このたび昨年執筆した福島三部作・第二部『1986年:メビウスの輪』という作品で、第23回鶴屋南北戯曲賞を頂きました。これは新人賞である岸田國士戯曲賞と違って、むしろ中堅やベテランがもらう賞であり、それは昨年の受賞者が平田オリザさん、その前が岩松了さん、その前が蓬莱竜太さんであることからもよくわかります。

僕はまだ岸田も取っちゃいませんし、三十代半ばですから、普通に考えたら取れるわけのない賞です。賞金額も国内では一番高く、最も栄誉ある賞と言えます。そういうわけでノミネートされたときには「まさか取れまい」「ノミネートされただけでも光栄」くらいに思っていましたが、幸運が重なって受賞してしまいました。

「幸運」と言うのは謙遜ではなく、書いたのは確かに自分ですが、ほとんど福島という土地や題材・出会った人々によって書かせて「もらった」感じのする作品であり、ちょっと力加減を間違えていたらこうはなっていませんでした。しかもその力加減は僕が自分で計算したものではなく、取材を重ねる中で出会った言葉たちが自然と教えてくれたものです。ですから自分の実力と言うよりは、ほとんど幸運、巡り合わせでもらえたようなものだと実感しています。

特に第二部『1986年:メビウスの輪』は、様々な作品からインスピレーションを得て書かれたものです。まず第一にソーントン・ワイルダーの戯曲『わが町』。「舞台監督」という役が現れ、「わが町」に暮らす人々とは違う時間・空間から「わが町」を眺めつつ詩的な言葉でコメントを加えていくのですが、これが劇に登場する死せる犬・モモの明確なモデルでした。ワイルダーの戯曲は本当に素晴らしくて、参考にしたというのもおこがましいほどの完成度ではありますが、見習うくらいは良いでしょう。

次に1930年代にイギリスの作家J・B・プリーストリーが書いた戯曲『夜の来訪者(An Inspector Calls)』というもの。同作はとある夜、裕福で円満な家庭に刑事風の謎の男が現れ、次々と隠された家族の罪を暴いた後、忽然と消えてしまう……という不思議な筋書きの物語。『1986年:メビウスの輪』では丸富と吉岡という二人の男が夜に来訪し、主人公である忠の心中に隠された欲望を暴いていく、というところを参考にした。パクリというほどではないが、『夜の来訪者』を読んでなかったらまず書けなかっただろう。(そう考えると戯曲を書くというのは、どれだけ読んだかによって決まるのかもしれない)

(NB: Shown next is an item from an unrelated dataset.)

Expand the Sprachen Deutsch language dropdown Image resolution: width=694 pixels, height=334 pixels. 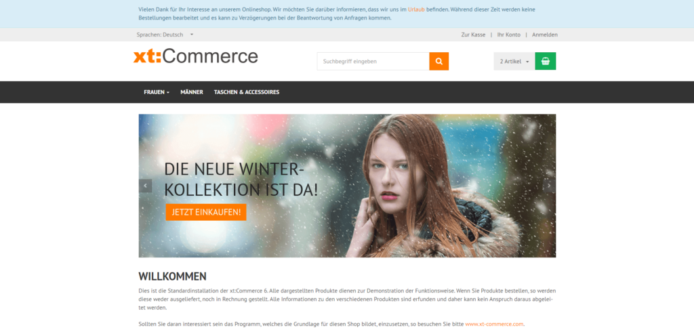point(165,35)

他にもまだまだたくさんあるが、もう一つ大きかったのは2018年1月に私がKAATホールで上演台本と演出を担当させてもらったベルトルト・ブレヒトの改作『三文オペラ』だ。『1986年:メビウスの輪』では物語のクライマックスで「突然ミュージカルになる」という謎の演出があるのだが、これは『三文』をやっていなかったら絶対に思いつけなかったし書けなかった。現在販売中の戯曲集『福島三部作』に書いた注釈から引用する。

戯曲を読んでいる読者の中には、なぜこの場面で急にミュージカルになるのか不思議に思われる方がいるかもしれない。一つにはこの「急にミュージカルになる」という手法自体が、演劇の歴史の中である種の伝統芸のような地位を占めているためである。実験的な戯曲や演劇論を多数残したドイツの劇作家ベルトルト・ブレヒトの代表作『三文オペラ』では、ラストで主人公が処刑される直前になって急にオペラ風の「馬上の使者」が現れ、ご都合主義的な大団円を告げて無理矢理にハッピーエンドにしてしまうという展開がある。この強引さ自体が当時の貴族文化であるオペラへの皮肉であり、革新的な表現であった。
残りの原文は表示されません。